Как-то несчастный бескровный паренек по фамилии Иванов почему-то сел на мое место и сбросил мои учебники. Это был вызов. Крепкий пацанчик с синими отчаянными буравчиками глаз был мною разгромлен. Я колошматил его по физиономии, до упора, до слез и соплей кровавых, до безоговорочной капитуляции. Иначе нельзя. Зато встречались чудесные святые типы. Корзинин — прекрасный тихий и скромный малый. Эх, Корзинин — грибная да ягодная душа. Федоров — роскошный багровый добряк, пил, правда, в свои пятнадцать так, что мать родную не узнавал (буквально).
Доверие злой простоты, хулиганов, я купил последовательной дерзостью.
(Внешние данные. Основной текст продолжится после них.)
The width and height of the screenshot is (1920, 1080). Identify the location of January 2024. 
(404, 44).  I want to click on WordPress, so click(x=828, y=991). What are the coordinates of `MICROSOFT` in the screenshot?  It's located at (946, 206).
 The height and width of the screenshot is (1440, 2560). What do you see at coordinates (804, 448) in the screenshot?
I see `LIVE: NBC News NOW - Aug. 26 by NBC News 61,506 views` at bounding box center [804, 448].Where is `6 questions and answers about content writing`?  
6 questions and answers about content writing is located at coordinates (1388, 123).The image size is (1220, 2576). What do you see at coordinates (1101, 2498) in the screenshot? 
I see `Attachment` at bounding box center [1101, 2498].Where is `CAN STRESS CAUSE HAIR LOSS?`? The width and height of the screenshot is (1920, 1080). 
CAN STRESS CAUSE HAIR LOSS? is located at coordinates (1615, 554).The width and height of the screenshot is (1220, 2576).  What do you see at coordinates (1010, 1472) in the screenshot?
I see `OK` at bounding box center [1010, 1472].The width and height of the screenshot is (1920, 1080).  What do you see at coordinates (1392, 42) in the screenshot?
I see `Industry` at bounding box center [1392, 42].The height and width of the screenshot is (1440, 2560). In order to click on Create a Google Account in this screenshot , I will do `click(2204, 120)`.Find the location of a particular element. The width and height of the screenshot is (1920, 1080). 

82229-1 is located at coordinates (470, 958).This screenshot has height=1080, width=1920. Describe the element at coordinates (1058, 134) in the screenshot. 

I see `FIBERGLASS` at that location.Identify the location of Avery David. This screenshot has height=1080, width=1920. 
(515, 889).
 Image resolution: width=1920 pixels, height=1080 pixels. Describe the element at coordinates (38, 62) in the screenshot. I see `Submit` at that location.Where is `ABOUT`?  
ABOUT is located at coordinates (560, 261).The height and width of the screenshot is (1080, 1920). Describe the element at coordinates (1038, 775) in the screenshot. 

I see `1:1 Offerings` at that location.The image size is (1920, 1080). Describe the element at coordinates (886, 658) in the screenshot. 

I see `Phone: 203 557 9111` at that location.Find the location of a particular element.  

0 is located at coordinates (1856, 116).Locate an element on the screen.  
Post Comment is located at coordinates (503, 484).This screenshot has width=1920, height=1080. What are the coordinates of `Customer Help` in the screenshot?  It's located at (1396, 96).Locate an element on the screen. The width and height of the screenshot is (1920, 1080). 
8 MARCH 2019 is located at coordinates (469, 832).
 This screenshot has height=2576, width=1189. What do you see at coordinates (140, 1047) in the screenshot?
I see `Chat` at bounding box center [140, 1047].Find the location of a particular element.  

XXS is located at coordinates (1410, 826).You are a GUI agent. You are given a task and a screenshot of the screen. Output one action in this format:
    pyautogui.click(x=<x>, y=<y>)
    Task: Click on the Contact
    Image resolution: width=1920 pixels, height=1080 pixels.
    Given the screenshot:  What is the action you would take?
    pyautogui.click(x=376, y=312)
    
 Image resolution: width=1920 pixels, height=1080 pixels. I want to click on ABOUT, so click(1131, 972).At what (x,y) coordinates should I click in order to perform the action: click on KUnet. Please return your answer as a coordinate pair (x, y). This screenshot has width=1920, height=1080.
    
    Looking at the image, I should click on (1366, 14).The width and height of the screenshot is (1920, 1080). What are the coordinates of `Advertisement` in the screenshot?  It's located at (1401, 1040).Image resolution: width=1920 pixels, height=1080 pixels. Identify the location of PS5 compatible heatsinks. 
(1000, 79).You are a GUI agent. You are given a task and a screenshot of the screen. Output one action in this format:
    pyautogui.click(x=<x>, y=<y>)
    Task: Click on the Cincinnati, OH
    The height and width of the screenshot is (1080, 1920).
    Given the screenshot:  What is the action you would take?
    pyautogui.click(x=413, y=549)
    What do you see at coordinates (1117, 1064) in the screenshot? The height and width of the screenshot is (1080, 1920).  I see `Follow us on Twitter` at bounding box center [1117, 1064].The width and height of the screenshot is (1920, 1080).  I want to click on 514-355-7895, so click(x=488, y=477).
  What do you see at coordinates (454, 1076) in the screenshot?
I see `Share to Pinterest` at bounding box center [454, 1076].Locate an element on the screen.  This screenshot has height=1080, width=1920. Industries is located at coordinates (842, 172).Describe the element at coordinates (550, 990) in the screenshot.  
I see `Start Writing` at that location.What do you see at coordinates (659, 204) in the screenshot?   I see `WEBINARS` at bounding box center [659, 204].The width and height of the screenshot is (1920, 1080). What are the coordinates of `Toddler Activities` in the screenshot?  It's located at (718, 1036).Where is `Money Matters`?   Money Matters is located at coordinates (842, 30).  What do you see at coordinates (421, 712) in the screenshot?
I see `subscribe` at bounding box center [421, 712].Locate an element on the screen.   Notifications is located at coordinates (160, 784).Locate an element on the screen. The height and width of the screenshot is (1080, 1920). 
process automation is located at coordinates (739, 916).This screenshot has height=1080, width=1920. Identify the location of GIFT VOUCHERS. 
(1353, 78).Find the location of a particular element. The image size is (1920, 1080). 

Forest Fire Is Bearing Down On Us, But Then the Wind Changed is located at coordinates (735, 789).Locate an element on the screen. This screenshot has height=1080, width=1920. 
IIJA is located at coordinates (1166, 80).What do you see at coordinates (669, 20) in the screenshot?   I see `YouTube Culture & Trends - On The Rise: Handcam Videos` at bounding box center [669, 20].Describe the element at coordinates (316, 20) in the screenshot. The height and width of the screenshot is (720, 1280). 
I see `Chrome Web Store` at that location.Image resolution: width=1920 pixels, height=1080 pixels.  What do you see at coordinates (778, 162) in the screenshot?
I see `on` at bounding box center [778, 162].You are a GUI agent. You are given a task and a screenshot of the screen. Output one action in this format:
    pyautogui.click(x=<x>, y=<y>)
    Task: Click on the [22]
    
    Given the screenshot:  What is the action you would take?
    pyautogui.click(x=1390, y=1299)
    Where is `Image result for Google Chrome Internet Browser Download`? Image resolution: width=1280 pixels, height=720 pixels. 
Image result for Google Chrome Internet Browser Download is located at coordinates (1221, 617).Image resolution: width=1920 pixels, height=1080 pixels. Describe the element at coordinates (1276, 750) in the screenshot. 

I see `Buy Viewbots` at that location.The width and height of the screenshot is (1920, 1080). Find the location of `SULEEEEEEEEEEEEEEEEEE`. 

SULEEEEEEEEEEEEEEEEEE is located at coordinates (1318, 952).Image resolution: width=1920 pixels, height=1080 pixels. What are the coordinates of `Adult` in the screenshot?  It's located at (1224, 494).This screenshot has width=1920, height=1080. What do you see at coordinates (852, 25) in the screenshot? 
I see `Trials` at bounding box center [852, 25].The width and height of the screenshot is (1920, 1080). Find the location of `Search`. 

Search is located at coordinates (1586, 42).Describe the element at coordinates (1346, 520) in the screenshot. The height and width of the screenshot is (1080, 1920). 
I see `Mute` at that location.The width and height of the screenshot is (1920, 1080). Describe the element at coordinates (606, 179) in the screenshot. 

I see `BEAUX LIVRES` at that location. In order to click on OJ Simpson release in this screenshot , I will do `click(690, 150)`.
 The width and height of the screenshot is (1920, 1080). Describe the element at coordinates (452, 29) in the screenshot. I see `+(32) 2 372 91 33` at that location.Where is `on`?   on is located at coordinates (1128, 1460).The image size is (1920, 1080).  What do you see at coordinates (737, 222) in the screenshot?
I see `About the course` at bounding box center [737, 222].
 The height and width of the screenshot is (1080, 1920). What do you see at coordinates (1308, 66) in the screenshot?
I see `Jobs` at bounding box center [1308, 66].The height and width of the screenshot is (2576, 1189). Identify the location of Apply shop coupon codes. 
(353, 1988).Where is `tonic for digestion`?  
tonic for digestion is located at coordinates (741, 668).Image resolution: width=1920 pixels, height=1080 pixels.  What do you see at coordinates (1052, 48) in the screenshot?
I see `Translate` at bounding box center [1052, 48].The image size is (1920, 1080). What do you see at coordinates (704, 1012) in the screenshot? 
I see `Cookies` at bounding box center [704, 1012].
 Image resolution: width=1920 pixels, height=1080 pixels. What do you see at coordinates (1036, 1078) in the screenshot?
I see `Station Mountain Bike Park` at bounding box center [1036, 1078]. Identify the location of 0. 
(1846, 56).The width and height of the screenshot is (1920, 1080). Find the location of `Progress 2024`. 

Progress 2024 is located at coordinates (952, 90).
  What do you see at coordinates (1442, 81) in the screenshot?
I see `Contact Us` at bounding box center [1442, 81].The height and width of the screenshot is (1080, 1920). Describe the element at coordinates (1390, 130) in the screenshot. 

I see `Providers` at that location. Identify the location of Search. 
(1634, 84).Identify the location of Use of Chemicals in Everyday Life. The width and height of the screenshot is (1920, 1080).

Во-первых, я бухал на уроке. Доставал из рюкзака банку пива и отхлебывал, когда математик отворачивался. Давал отхлебнуть товарищу. После уроков мы пили с ребятами вместе, почти каждый день. Курили в туалете. «Аааавтобууус… Аааптека…» — учил меня затягиваться старшеклассник по кличке Фофан. Его так прозвали за любовь давать фофаны, могучие щелбаны. Все прошли инициацию. Но я от назойливых пальцев этого Балды уклонялся. Разок он пятнадцать минут до начала урока истории скакал за мной между парт по классу и упрашивал: «Ну дай, дай! Дай врежу!» — и дышал тяжело. В стороне жалась дежурная — крупная Абузярова — с ведром и метлой. «Разберитесь уже, — недовольно говорила она. — Серег, ну уступи ты ему». Я не дался, за что был бит старшеклассниками по окончании уроков во дворе. Шапку отняли, уроды, и закинули за забор. Я ее не нашел. Что о том вспоминать… Ябедой не был я тогда, а сейчас и подавно…
Так вот, я покупал доверие хулиганов выходками. На спор закурил на уроке литературы. За первой партой. Сигарету, зажженную, бросил в пластмассовое ведро. Вспыхнул скандал. Учительница побежала за директором. (Пока она бегала, сигарету вытащила из ведра и унесла в туалет влюбленная в меня Зиночка, златоволосая и засушенная отличница.) Меня не выгнали, хотя могли. Все же я был лучшим по истории, литературе, русскому. Директор, тяжелый развалистый бородач, похожий на драматурга Островского, был ко мне благожелателен.